__The data__:
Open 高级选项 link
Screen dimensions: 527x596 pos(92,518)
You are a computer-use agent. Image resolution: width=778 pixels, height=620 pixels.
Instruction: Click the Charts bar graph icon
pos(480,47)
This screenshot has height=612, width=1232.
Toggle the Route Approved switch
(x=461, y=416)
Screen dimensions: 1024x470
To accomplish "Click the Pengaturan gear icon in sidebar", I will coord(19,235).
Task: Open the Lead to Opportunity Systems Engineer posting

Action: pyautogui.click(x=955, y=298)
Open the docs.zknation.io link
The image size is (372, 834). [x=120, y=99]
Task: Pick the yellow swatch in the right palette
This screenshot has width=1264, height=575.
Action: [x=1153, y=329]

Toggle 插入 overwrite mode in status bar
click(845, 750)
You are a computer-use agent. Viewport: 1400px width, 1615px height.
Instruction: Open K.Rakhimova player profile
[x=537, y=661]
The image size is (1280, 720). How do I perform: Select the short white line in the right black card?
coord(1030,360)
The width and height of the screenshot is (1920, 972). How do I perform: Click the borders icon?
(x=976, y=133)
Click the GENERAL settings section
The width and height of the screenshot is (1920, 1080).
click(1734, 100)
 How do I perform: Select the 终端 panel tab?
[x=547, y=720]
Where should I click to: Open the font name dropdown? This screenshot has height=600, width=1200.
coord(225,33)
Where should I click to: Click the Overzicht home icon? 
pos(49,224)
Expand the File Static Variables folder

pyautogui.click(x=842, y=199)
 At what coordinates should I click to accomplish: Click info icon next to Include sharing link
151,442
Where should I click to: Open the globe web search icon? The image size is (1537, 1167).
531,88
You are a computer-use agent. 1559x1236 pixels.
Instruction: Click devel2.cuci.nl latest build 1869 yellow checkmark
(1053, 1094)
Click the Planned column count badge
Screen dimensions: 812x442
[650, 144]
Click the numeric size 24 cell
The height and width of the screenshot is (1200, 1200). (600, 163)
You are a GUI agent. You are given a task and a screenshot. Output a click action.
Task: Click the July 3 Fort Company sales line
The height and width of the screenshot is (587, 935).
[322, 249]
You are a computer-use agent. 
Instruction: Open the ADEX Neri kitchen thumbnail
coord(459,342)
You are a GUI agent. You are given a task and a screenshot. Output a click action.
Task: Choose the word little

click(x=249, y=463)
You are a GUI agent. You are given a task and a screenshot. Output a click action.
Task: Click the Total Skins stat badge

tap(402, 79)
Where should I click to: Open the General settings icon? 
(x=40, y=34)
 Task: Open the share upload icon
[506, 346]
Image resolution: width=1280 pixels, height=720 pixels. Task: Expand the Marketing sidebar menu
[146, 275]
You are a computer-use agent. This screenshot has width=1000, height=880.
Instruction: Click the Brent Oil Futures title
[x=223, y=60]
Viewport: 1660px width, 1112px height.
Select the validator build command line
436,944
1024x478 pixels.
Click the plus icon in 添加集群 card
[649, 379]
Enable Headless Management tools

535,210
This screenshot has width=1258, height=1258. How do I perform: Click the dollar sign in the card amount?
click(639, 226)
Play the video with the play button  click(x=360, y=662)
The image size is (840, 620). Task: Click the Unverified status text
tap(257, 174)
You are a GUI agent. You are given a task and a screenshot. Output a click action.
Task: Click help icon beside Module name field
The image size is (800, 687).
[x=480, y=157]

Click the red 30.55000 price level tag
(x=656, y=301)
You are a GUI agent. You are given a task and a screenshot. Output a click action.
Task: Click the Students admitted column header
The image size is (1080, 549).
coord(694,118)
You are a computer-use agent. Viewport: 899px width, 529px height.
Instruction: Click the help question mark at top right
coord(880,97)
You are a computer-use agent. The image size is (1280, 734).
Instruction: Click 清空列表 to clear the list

__Activity__: Please print all the data again exactly as given.

__Result__:
Open 高级选项 link
Screen dimensions: 527x596 pos(92,518)
You are a computer-use agent. Image resolution: width=778 pixels, height=620 pixels.
Instruction: Click the Charts bar graph icon
pos(480,47)
This screenshot has height=612, width=1232.
Toggle the Route Approved switch
(x=461, y=416)
Screen dimensions: 1024x470
To accomplish "Click the Pengaturan gear icon in sidebar", I will coord(19,235).
Task: Open the Lead to Opportunity Systems Engineer posting

Action: pyautogui.click(x=955, y=298)
Open the docs.zknation.io link
The image size is (372, 834). [x=120, y=99]
Task: Pick the yellow swatch in the right palette
This screenshot has width=1264, height=575.
Action: [x=1153, y=329]

Toggle 插入 overwrite mode in status bar
click(845, 750)
You are a computer-use agent. Viewport: 1400px width, 1615px height.
Instruction: Open K.Rakhimova player profile
[x=537, y=661]
The image size is (1280, 720). How do I perform: Select the short white line in the right black card?
coord(1030,360)
The width and height of the screenshot is (1920, 972). How do I perform: Click the borders icon?
(x=976, y=133)
Click the GENERAL settings section
The width and height of the screenshot is (1920, 1080).
click(1734, 100)
 How do I perform: Select the 终端 panel tab?
[x=547, y=720]
Where should I click to: Open the font name dropdown? This screenshot has height=600, width=1200.
coord(225,33)
Where should I click to: Click the Overzicht home icon? 
pos(49,224)
Expand the File Static Variables folder

pyautogui.click(x=842, y=199)
 At what coordinates should I click to accomplish: Click info icon next to Include sharing link
151,442
Where should I click to: Open the globe web search icon? The image size is (1537, 1167).
531,88
You are a computer-use agent. 1559x1236 pixels.
Instruction: Click devel2.cuci.nl latest build 1869 yellow checkmark
(1053, 1094)
Click the Planned column count badge
Screen dimensions: 812x442
[650, 144]
Click the numeric size 24 cell
The height and width of the screenshot is (1200, 1200). (600, 163)
You are a GUI agent. You are given a task and a screenshot. Output a click action.
Task: Click the July 3 Fort Company sales line
The height and width of the screenshot is (587, 935).
[322, 249]
You are a computer-use agent. 
Instruction: Open the ADEX Neri kitchen thumbnail
coord(459,342)
You are a GUI agent. You are given a task and a screenshot. Output a click action.
Task: Choose the word little

click(x=249, y=463)
You are a GUI agent. You are given a task and a screenshot. Output a click action.
Task: Click the Total Skins stat badge

tap(402, 79)
Where should I click to: Open the General settings icon? 
(x=40, y=34)
 Task: Open the share upload icon
[506, 346]
Image resolution: width=1280 pixels, height=720 pixels. Task: Expand the Marketing sidebar menu
[146, 275]
You are a computer-use agent. This screenshot has width=1000, height=880.
Instruction: Click the Brent Oil Futures title
[x=223, y=60]
Viewport: 1660px width, 1112px height.
Select the validator build command line
436,944
1024x478 pixels.
Click the plus icon in 添加集群 card
[649, 379]
Enable Headless Management tools

535,210
This screenshot has width=1258, height=1258. How do I perform: Click the dollar sign in the card amount?
click(639, 226)
Play the video with the play button  click(x=360, y=662)
The image size is (840, 620). Task: Click the Unverified status text
tap(257, 174)
You are a GUI agent. You are given a task and a screenshot. Output a click action.
Task: Click help icon beside Module name field
The image size is (800, 687).
[x=480, y=157]

Click the red 30.55000 price level tag
(x=656, y=301)
You are a GUI agent. You are given a task and a screenshot. Output a click action.
Task: Click the Students admitted column header
The image size is (1080, 549).
coord(694,118)
You are a computer-use agent. Viewport: 899px width, 529px height.
Instruction: Click the help question mark at top right
coord(880,97)
You are a computer-use agent. The image size is (1280, 734).
Instruction: Click 清空列表 to clear the list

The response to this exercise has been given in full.